Die geheime Rolle von UV-Lampen bei der Herstellung von Kleidung
Wenn die meisten Menschen an ein Hemd denken, denken sie an Nadeln, Faden und Nähmaschinen. Doch wenn man genauer hinschaut, gibt es viele unsichtbare Prozesse, die stattfinden. Wir verwenden UV-Lampen nicht nur dazu, Dinge zu trocknen, sondern auch dazu, das Verhalten von Stoffen und Farbstoffen auf molekularer Ebene zu verändern.
Wie das funktioniert
Wir nutzen diese Lampen in drei Schritten. Zunächst erfolgt die Vorbereitung des Stoffs. Dabei wird kurzwelliges UV-Licht verwendet, um die Bindemittel im Stoff „festzuhalten“. Das klingt technisch, aber im Grunde genommen verhindert das, dass der Faden beim Weben reißt. Niemand möchte schließlich, dass die Maschine mitten im Produktionsprozess zum Stillstand kommt.

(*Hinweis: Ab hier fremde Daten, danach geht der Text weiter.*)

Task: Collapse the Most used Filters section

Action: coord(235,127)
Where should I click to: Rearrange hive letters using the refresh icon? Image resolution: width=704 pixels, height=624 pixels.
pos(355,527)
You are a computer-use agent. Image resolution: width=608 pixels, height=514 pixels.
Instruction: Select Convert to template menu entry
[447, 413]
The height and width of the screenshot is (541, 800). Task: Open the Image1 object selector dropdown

Danach kommt das Drucken. Bei digitaler Textilverarbeitung werden mittelwelliges UV-Licht eingesetzt. Sobald die Tintetropfen auf den Stoff treffen, wird das UV-Licht sie in feste Polymere umwandeln. Das geschieht sofort. Das ist die einzige Möglichkeit, zu verhindern, dass die Tinte ausläuft und die Linien unklar werden.

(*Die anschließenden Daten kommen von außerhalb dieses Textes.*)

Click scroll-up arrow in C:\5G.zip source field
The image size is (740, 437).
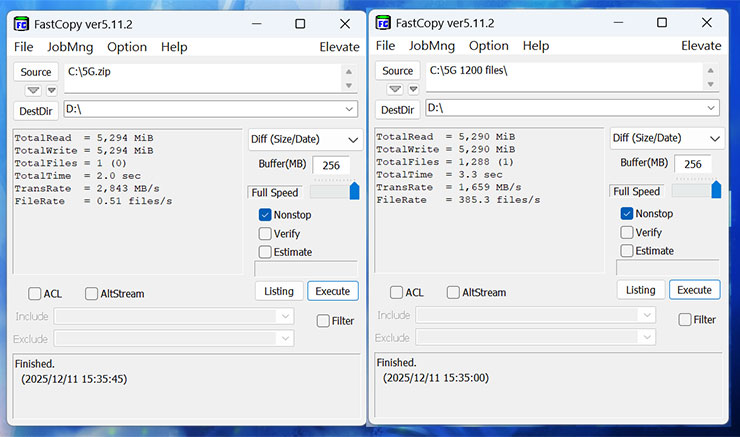[348, 71]
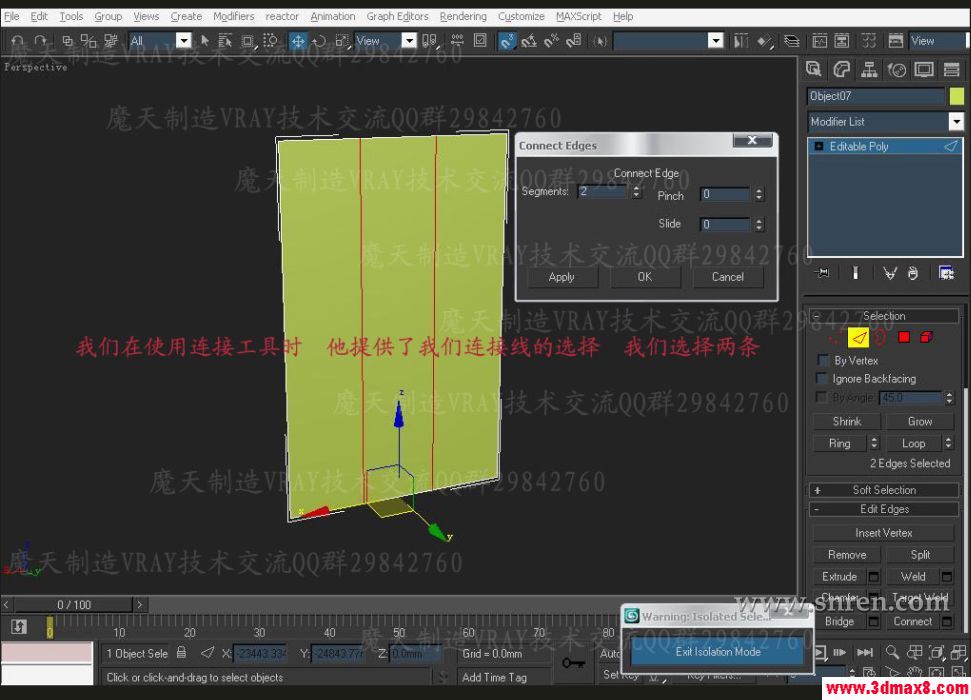Open the selection filter All dropdown
This screenshot has height=700, width=971.
(x=184, y=40)
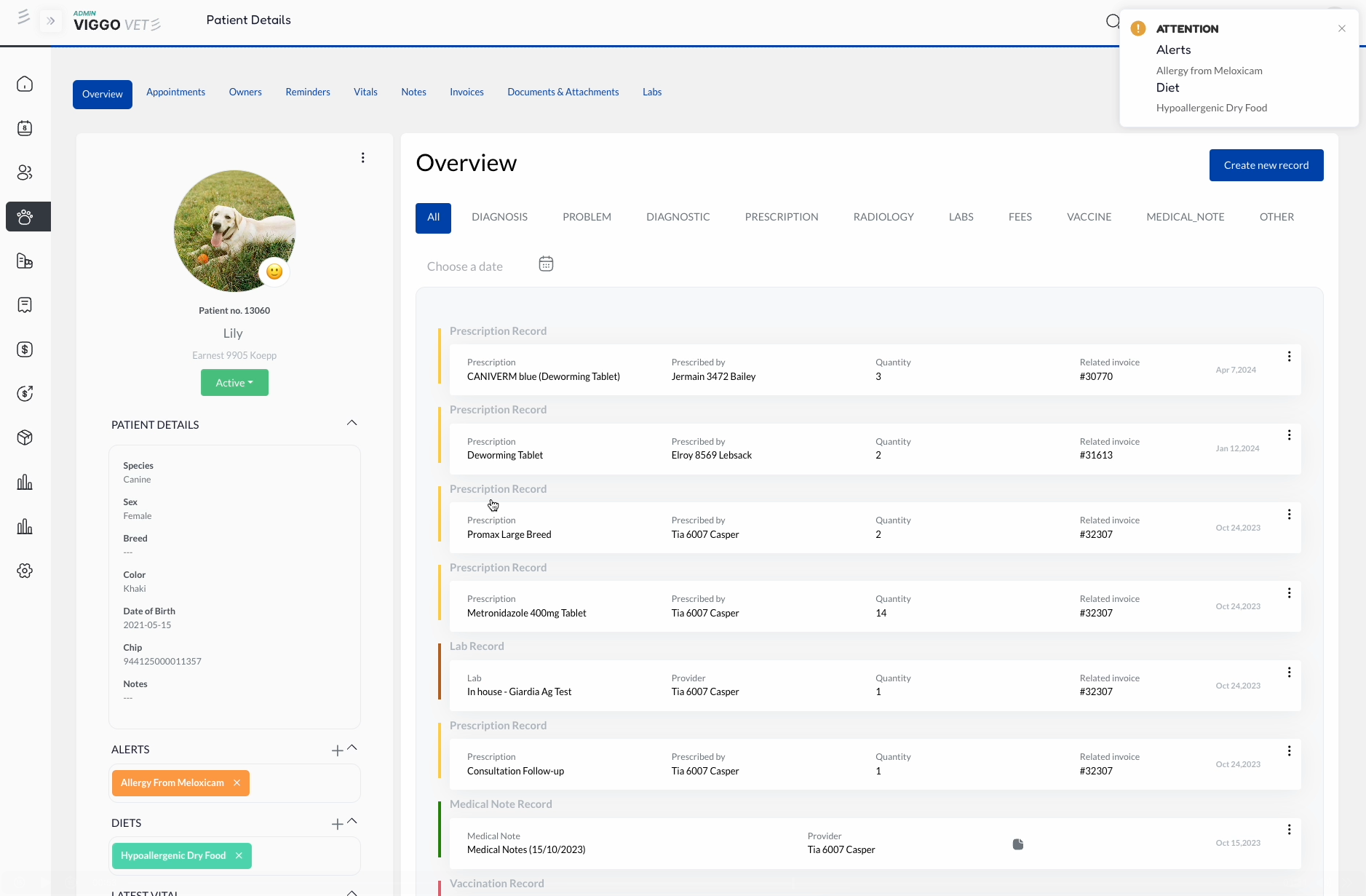1366x896 pixels.
Task: Open the calendar icon in sidebar
Action: point(25,129)
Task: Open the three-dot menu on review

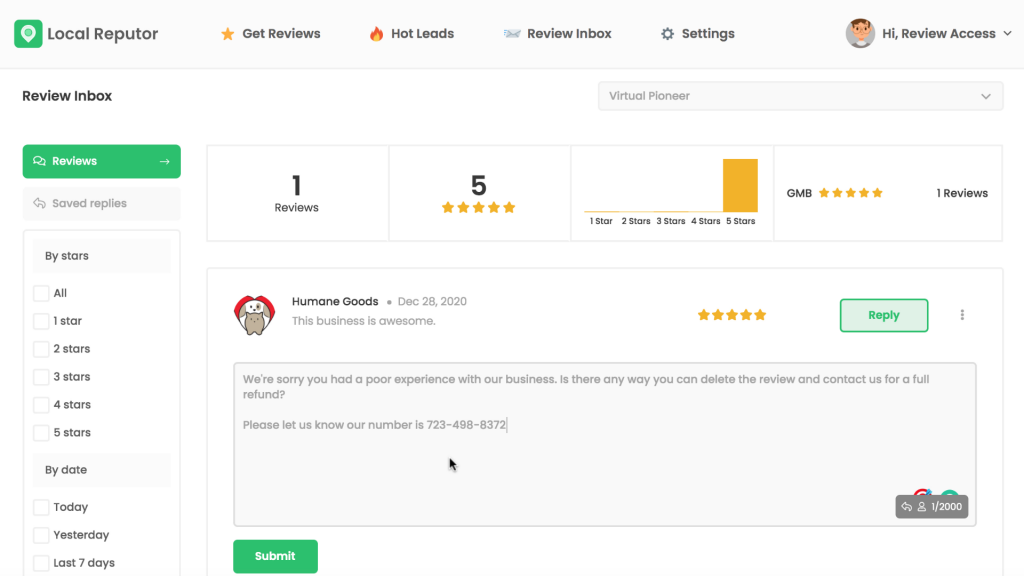Action: [962, 315]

Zuletzt kommen noch die abschließenden Bearbeitungen. Dabei geht es um Dinge wie wasserdichte Beschichtungen oder Brandhemmstoffe. Wenn man diese nicht mit der richtigen Menge an UV-Licht behandelt, haften sie nicht richtig. Nach dem Waschen ist die Beschichtung dann verschwunden.
Die Herausforderungen bei der Nutzung der Lampen
Hier liegt das Problem: Man muss die Leistung der Lampen an die Geschwindigkeit der Produktionslinie anpassen. Wenn man kleine Chargen herstellt, reicht eine Lampe mit geringerer Leistung aus. Doch bei einer kontinuierlichen Produktionslinie braucht man eine Lampe mit hoher Leistung. Wenn der Stoff zu schnell bewegt wird, bleibt die Tinte feucht – und das ist katastrophal.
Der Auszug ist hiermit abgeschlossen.